### Directions for this task
Of the material below, the lines to be retyped are those from the line containing "Screen dimensions: 391x868" through the line containing "Tap the Android recent apps button", inclusive; reproduce them exactly.

### Input data

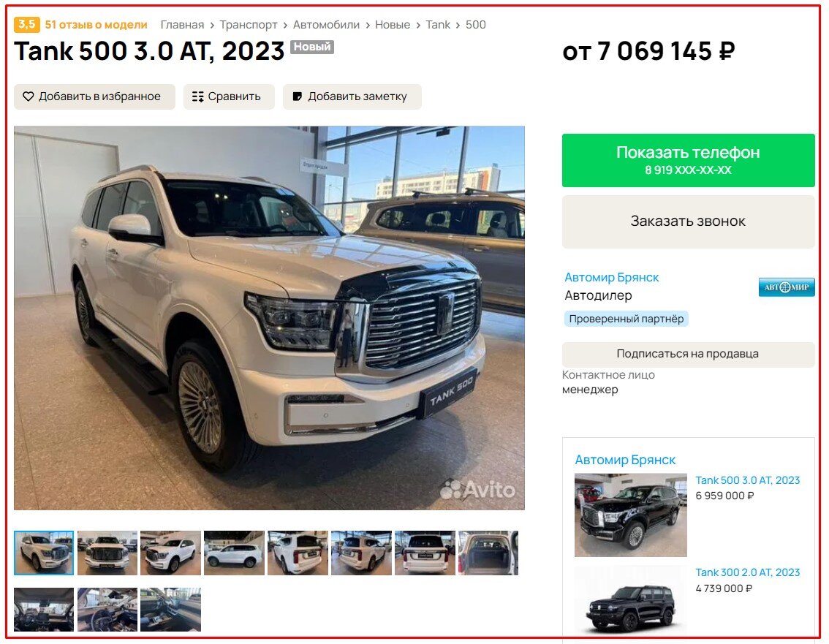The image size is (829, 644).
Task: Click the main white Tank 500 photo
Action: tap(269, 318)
* * *
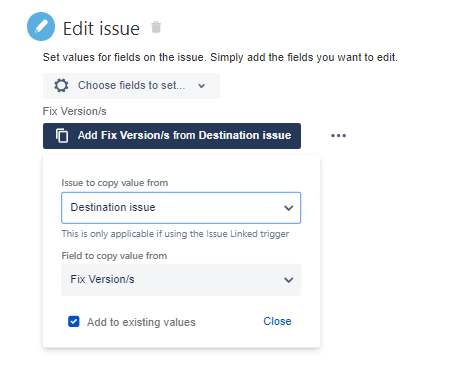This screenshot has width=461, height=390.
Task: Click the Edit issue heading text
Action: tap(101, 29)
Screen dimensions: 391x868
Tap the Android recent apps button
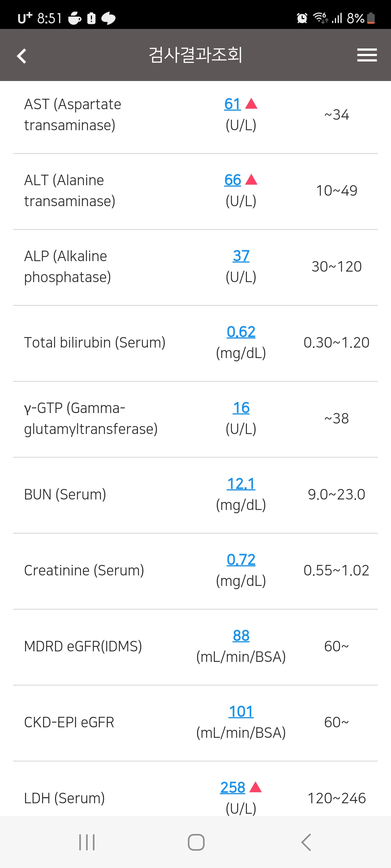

### Exercise answer
Screen dimensions: 391x868
Tap the Android recent apps button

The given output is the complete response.